**Problem to work on**
Scan the listing below for the word "will" and copy every line where it occurs.

**Given information**
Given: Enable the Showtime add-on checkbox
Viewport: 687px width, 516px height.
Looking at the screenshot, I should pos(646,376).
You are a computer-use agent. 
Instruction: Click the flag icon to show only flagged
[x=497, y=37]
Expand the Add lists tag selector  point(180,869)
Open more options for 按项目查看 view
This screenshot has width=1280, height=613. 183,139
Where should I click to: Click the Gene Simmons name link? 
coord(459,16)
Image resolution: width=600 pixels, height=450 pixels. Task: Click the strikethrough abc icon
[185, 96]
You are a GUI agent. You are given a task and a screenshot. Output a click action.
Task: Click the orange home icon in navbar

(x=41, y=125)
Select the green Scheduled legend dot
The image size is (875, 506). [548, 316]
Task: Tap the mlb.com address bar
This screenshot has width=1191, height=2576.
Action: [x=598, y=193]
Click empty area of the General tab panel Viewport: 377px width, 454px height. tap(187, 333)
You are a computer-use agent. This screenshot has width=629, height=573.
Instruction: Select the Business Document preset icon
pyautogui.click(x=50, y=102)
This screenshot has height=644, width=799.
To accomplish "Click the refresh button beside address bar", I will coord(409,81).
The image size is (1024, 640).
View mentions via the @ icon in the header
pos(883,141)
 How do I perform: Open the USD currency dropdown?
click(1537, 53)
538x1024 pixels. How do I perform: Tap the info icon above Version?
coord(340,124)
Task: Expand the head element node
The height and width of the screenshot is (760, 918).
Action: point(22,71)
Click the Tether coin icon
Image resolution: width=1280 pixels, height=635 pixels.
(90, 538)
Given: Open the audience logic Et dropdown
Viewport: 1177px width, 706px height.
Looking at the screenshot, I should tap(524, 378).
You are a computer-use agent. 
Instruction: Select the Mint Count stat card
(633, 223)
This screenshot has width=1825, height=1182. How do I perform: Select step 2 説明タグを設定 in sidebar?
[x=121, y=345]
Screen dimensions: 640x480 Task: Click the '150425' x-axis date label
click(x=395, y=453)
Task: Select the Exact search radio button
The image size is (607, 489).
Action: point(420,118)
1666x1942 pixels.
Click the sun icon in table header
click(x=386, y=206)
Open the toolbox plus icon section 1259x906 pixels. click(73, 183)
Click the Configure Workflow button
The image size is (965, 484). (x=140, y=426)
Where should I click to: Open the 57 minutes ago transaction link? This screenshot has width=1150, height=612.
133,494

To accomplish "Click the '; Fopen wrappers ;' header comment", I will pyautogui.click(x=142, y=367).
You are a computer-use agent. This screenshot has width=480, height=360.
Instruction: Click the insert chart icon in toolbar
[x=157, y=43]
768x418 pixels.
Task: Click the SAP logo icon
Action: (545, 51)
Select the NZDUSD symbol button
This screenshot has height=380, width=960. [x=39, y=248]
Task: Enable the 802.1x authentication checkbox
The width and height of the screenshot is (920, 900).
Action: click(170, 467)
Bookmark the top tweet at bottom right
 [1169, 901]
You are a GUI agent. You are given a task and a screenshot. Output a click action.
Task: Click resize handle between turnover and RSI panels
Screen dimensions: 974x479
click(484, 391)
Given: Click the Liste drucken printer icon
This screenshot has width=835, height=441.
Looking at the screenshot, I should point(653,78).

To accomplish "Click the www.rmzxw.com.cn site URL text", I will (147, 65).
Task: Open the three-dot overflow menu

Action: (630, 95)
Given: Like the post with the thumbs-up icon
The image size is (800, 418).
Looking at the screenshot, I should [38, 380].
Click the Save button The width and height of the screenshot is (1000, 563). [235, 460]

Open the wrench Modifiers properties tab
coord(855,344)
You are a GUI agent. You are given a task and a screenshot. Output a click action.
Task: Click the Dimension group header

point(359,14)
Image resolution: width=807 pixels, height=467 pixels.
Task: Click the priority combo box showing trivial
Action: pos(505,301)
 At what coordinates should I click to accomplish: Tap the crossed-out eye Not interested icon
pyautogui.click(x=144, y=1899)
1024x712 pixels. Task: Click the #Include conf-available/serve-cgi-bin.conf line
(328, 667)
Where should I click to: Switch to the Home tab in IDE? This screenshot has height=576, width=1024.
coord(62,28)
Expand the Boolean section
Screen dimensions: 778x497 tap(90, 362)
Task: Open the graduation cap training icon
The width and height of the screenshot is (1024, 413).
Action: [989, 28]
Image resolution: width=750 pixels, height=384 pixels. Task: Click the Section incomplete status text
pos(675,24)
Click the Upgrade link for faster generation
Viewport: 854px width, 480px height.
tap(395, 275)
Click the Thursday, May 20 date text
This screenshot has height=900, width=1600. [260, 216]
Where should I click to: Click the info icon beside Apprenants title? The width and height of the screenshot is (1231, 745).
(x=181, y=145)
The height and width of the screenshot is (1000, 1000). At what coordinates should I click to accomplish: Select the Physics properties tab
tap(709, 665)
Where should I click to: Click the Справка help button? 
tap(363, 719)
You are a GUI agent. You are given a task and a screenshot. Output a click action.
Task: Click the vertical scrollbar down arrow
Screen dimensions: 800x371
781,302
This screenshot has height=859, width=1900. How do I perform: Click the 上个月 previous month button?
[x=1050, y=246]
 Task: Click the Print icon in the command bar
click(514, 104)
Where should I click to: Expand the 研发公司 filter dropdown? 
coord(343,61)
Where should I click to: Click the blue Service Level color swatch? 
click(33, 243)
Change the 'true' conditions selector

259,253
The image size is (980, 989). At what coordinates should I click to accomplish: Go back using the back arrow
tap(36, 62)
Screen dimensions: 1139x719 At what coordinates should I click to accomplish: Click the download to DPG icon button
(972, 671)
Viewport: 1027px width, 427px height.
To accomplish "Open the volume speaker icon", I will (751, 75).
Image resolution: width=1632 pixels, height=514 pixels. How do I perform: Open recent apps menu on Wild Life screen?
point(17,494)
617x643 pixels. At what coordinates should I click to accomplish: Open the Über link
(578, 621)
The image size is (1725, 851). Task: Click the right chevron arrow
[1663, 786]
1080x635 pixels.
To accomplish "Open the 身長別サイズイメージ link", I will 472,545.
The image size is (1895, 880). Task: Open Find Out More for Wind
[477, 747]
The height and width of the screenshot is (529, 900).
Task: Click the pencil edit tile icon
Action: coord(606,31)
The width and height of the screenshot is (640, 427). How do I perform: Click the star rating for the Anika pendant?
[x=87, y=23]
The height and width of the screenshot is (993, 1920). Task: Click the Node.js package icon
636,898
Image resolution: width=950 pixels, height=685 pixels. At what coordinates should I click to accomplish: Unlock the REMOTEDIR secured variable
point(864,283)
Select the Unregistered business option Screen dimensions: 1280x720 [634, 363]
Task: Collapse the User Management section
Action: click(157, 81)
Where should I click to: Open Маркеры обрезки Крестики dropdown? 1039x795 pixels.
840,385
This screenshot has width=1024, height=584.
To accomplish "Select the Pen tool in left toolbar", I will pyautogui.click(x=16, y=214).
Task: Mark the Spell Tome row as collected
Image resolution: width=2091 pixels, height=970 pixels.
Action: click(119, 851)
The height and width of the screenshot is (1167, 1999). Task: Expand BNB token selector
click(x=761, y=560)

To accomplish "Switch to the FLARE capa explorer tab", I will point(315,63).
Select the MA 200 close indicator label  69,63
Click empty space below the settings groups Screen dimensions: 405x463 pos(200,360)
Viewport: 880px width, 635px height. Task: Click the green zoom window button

**Output below**
To accomplish "Click the refresh button beside address bar", I will coord(409,81).
To accomplish "Click the '; Fopen wrappers ;' header comment", I will pyautogui.click(x=142, y=367).
To accomplish "Click the www.rmzxw.com.cn site URL text", I will (147, 65).
To accomplish "Open the volume speaker icon", I will (751, 75).
To accomplish "Open the 身長別サイズイメージ link", I will 472,545.
To accomplish "Select the Pen tool in left toolbar", I will pyautogui.click(x=16, y=214).
To accomplish "Switch to the FLARE capa explorer tab", I will point(315,63).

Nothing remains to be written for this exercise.